そんなある日、メケは慌ててウッサンを背中に乗せて走り出す。
「どうしたの?」
「いいから!」
喋りもせず、メケは一心不乱に走り続ける。着いた先は、あやかちゃんの所である。ウッサンは中を覗く。そこには、病気で臥せっているあやかちゃんが居た。
「メケ、あやかちゃんはどうしたの?」
「病気……治らないって……」
「そんな……それって、酷いんじゃないの?」
「でも……あやかちゃんの親が言ってたから……」
「そんなの……」
ウッサンの目から涙が溢れた。
「ウッサン、あやかちゃんが好きなんだね?」
「うん……あやかちゃんが元気なら、僕はどうなってもいいのに……」
「……ねぇ、ウッサン。一つだけ助かる方法が有るとしたらどうする?」
「有るの?」
「……難しいよ?」
「あやかちゃんが助かるなら、僕は我慢する!」
「そう、分かった……約束して、絶対にあやかちゃんと離れないって」
「それくらいなら、絶対約束守るよ!」
「良かった……後は、俺とはこれでさよならって事だね」
「え?どうして?」
「これは、しょうがないのさ」
「それは嫌だよ!メケとも一緒に居たい!」
「それはダメさ。どっちか一つ」
「そんな……」
「まぁ、俺はさ……ぽっと出の犬だからさ……ウッサン、あやかちゃんと仲良くね」
メケの身体の周りが光り始めた。その光りがあやかちゃんの方に向かって行く。一層激しく光るメケ、その光りがだんだんと弱くなると、あやかちゃんの周りが強く光り始める。
[バタッ]
メケが倒れた。
「メケ!」
「……しょうがないのさ。誰かを助けたら、俺の命がなくなるのはさ……」
「そんな……メケ!」
「あやかちゃんは、これで大丈夫……ウッサン……」
メケは右の前足でウッサンの頭を撫でた。ウッサンは新品のぬいぐるみの様に、綺麗になっていた。
「折角だから、おまけさ……仲良くな……」
「メケ〜!」
翌朝、あやかちゃんの家の玄関には、新品のウサギのぬいぐるみが有った。それを元気になったあやかちゃんが、大喜びで家の中に持って行った。あやかちゃんのご両親が外に出ると、中型犬が玄関の先に倒れていた。既に息はしていない。
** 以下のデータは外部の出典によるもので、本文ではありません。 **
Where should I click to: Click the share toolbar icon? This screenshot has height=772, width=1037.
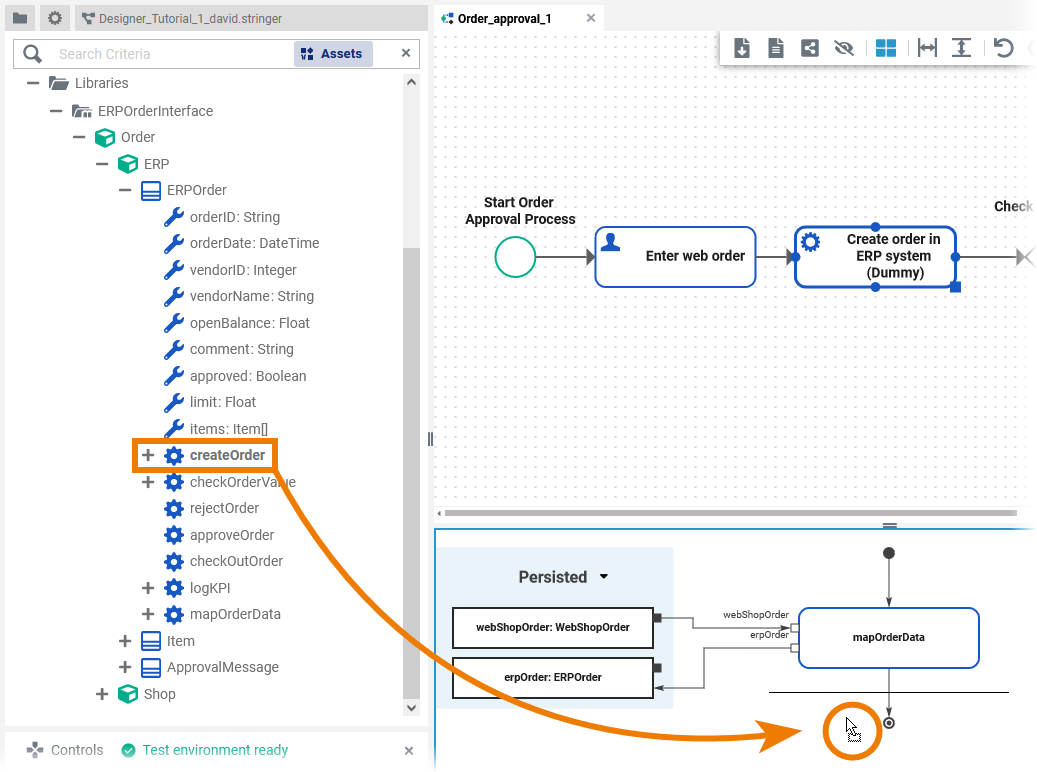click(x=810, y=48)
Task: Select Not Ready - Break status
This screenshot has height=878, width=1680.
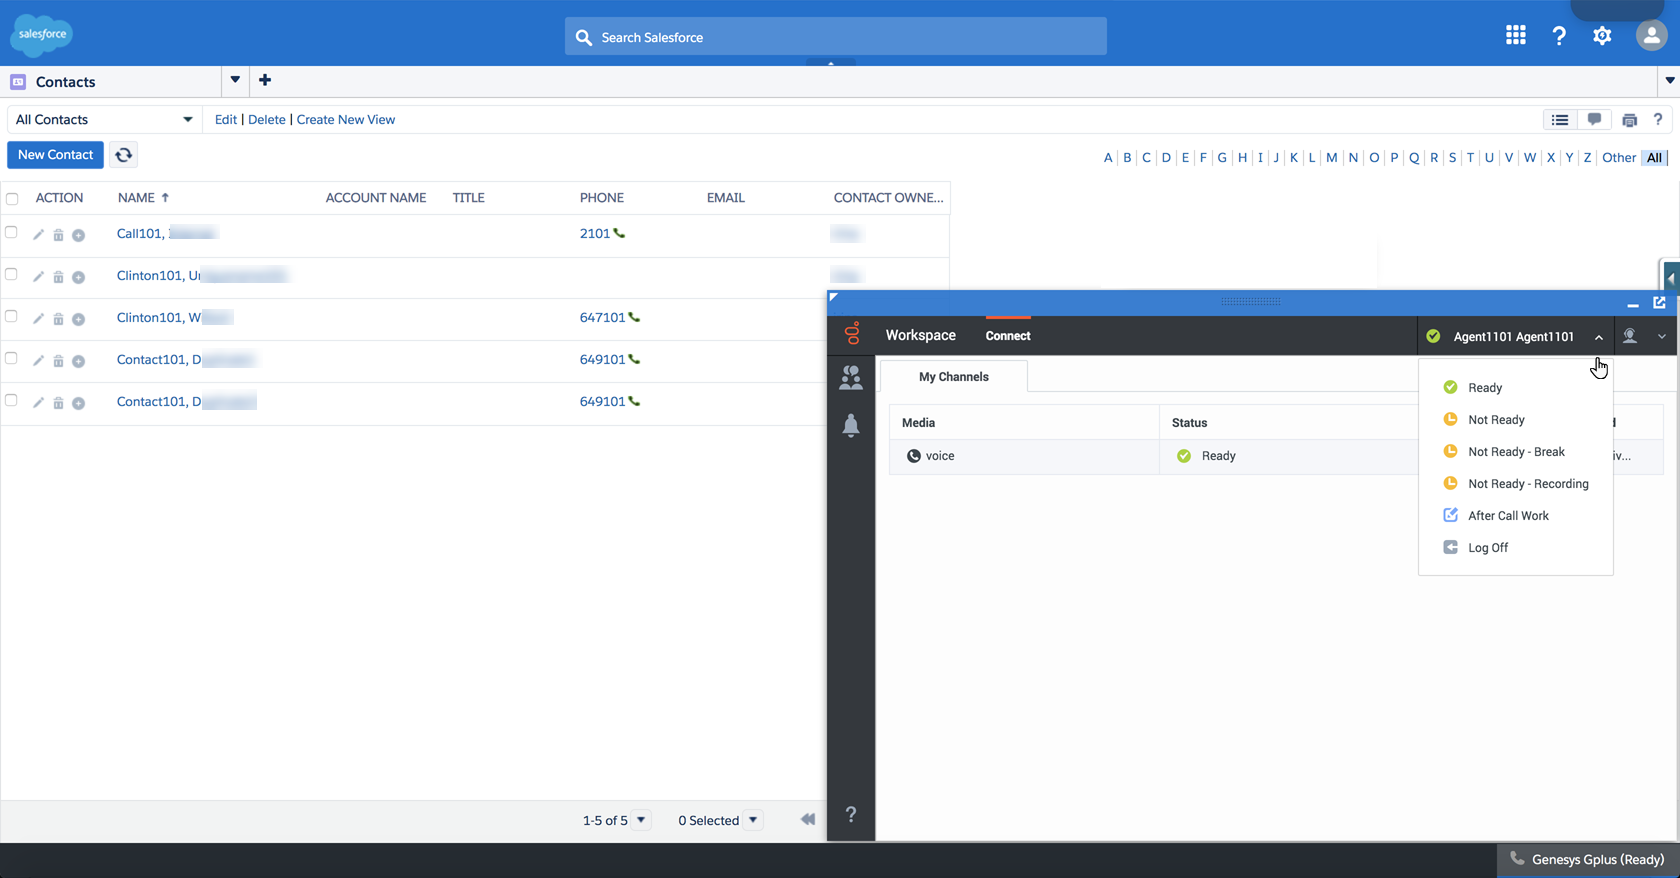Action: tap(1515, 452)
「お父さんお母さん、この犬のお墓、作って上げようよ」
「そうね、可哀想だからね」
「あやか、偉いぞ」
その日、あやかちゃん一家はメケのお墓を庭の端に作った。
それから、あやかちゃんはウッサンといつも一緒で、毎日ウッサンと過ごしていた。
でも、少し不思議な事が有った。朝、あやかちゃんが起きると、決まってウッサンが居ないのである。そして、ウッサンは決まってメケのお墓の前で見付かる。さっきまで話でもしていた様に、ウッサンはお墓の方を向いて座っている。
きっと、メケメケ3世リスボン王子も天国で笑顔だろう。